Please write out every entry below, word for word.
= Beginning of Section =
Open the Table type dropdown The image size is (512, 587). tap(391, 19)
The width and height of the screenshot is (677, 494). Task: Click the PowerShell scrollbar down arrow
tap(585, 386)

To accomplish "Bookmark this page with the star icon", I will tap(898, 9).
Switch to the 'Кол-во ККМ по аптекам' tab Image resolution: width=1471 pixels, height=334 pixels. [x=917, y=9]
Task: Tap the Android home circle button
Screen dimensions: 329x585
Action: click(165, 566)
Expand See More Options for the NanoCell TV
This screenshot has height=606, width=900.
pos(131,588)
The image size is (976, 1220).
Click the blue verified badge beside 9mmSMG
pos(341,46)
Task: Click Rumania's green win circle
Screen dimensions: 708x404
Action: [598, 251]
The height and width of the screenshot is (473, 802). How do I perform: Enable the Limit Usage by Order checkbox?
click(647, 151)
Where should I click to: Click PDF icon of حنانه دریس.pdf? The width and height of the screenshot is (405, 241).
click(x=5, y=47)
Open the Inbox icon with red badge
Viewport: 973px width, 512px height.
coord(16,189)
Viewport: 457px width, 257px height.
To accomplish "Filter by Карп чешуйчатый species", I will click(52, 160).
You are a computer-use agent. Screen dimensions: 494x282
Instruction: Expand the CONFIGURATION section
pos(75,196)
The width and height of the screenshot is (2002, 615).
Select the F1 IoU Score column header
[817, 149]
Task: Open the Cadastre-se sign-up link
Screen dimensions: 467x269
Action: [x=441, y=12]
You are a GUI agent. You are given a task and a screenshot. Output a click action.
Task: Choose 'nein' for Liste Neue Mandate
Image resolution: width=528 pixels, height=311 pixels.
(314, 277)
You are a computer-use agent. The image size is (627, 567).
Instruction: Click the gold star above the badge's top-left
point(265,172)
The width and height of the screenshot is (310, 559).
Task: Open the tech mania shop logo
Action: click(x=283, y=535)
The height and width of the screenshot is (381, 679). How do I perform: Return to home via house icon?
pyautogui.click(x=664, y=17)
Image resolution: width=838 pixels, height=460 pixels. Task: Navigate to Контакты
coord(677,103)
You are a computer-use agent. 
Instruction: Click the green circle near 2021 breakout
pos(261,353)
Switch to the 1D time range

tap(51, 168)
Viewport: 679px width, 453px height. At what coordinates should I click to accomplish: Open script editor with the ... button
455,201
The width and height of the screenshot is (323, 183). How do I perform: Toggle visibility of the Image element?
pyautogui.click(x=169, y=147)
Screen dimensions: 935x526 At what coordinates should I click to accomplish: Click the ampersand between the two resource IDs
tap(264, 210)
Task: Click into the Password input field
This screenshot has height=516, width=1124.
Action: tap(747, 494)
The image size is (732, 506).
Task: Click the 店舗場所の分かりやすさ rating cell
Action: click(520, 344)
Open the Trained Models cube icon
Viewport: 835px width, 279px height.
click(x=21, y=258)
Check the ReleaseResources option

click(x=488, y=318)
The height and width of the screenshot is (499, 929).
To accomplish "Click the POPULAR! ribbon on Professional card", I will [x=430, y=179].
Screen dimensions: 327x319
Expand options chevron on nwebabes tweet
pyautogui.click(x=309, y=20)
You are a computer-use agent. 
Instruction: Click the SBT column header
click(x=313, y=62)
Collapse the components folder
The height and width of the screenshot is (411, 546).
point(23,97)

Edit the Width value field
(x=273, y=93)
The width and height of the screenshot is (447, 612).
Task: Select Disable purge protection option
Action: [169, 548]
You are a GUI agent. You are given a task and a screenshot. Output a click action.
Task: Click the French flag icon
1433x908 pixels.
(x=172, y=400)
= End of Section =
§ Result for this exercise
Open the Table type dropdown The image size is (512, 587). tap(391, 19)
The width and height of the screenshot is (677, 494). Task: Click the PowerShell scrollbar down arrow
tap(585, 386)

To accomplish "Bookmark this page with the star icon", I will tap(898, 9).
Switch to the 'Кол-во ККМ по аптекам' tab Image resolution: width=1471 pixels, height=334 pixels. [x=917, y=9]
Task: Tap the Android home circle button
Screen dimensions: 329x585
Action: click(165, 566)
Expand See More Options for the NanoCell TV
This screenshot has height=606, width=900.
pos(131,588)
The image size is (976, 1220).
Click the blue verified badge beside 9mmSMG
pos(341,46)
Task: Click Rumania's green win circle
Screen dimensions: 708x404
Action: [598, 251]
The height and width of the screenshot is (473, 802). How do I perform: Enable the Limit Usage by Order checkbox?
click(647, 151)
Where should I click to: Click PDF icon of حنانه دریس.pdf? The width and height of the screenshot is (405, 241).
click(x=5, y=47)
Open the Inbox icon with red badge
Viewport: 973px width, 512px height.
coord(16,189)
Viewport: 457px width, 257px height.
To accomplish "Filter by Карп чешуйчатый species", I will click(52, 160).
You are a computer-use agent. Screen dimensions: 494x282
Instruction: Expand the CONFIGURATION section
pos(75,196)
The width and height of the screenshot is (2002, 615).
Select the F1 IoU Score column header
[817, 149]
Task: Open the Cadastre-se sign-up link
Screen dimensions: 467x269
Action: [x=441, y=12]
You are a GUI agent. You are given a task and a screenshot. Output a click action.
Task: Choose 'nein' for Liste Neue Mandate
Image resolution: width=528 pixels, height=311 pixels.
(314, 277)
You are a computer-use agent. The image size is (627, 567).
Instruction: Click the gold star above the badge's top-left
point(265,172)
The width and height of the screenshot is (310, 559).
Task: Open the tech mania shop logo
Action: click(x=283, y=535)
The height and width of the screenshot is (381, 679). How do I perform: Return to home via house icon?
pyautogui.click(x=664, y=17)
Image resolution: width=838 pixels, height=460 pixels. Task: Navigate to Контакты
coord(677,103)
You are a computer-use agent. 
Instruction: Click the green circle near 2021 breakout
pos(261,353)
Switch to the 1D time range

tap(51, 168)
Viewport: 679px width, 453px height. At what coordinates should I click to accomplish: Open script editor with the ... button
455,201
The width and height of the screenshot is (323, 183). How do I perform: Toggle visibility of the Image element?
pyautogui.click(x=169, y=147)
Screen dimensions: 935x526 At what coordinates should I click to accomplish: Click the ampersand between the two resource IDs
tap(264, 210)
Task: Click into the Password input field
This screenshot has height=516, width=1124.
Action: tap(747, 494)
The image size is (732, 506).
Task: Click the 店舗場所の分かりやすさ rating cell
Action: click(520, 344)
Open the Trained Models cube icon
Viewport: 835px width, 279px height.
click(x=21, y=258)
Check the ReleaseResources option

click(x=488, y=318)
The height and width of the screenshot is (499, 929).
To accomplish "Click the POPULAR! ribbon on Professional card", I will [x=430, y=179].
Screen dimensions: 327x319
Expand options chevron on nwebabes tweet
pyautogui.click(x=309, y=20)
You are a computer-use agent. 
Instruction: Click the SBT column header
click(x=313, y=62)
Collapse the components folder
The height and width of the screenshot is (411, 546).
point(23,97)

Edit the Width value field
(x=273, y=93)
The width and height of the screenshot is (447, 612).
Task: Select Disable purge protection option
Action: [169, 548]
You are a GUI agent. You are given a task and a screenshot. Output a click action.
Task: Click the French flag icon
1433x908 pixels.
(x=172, y=400)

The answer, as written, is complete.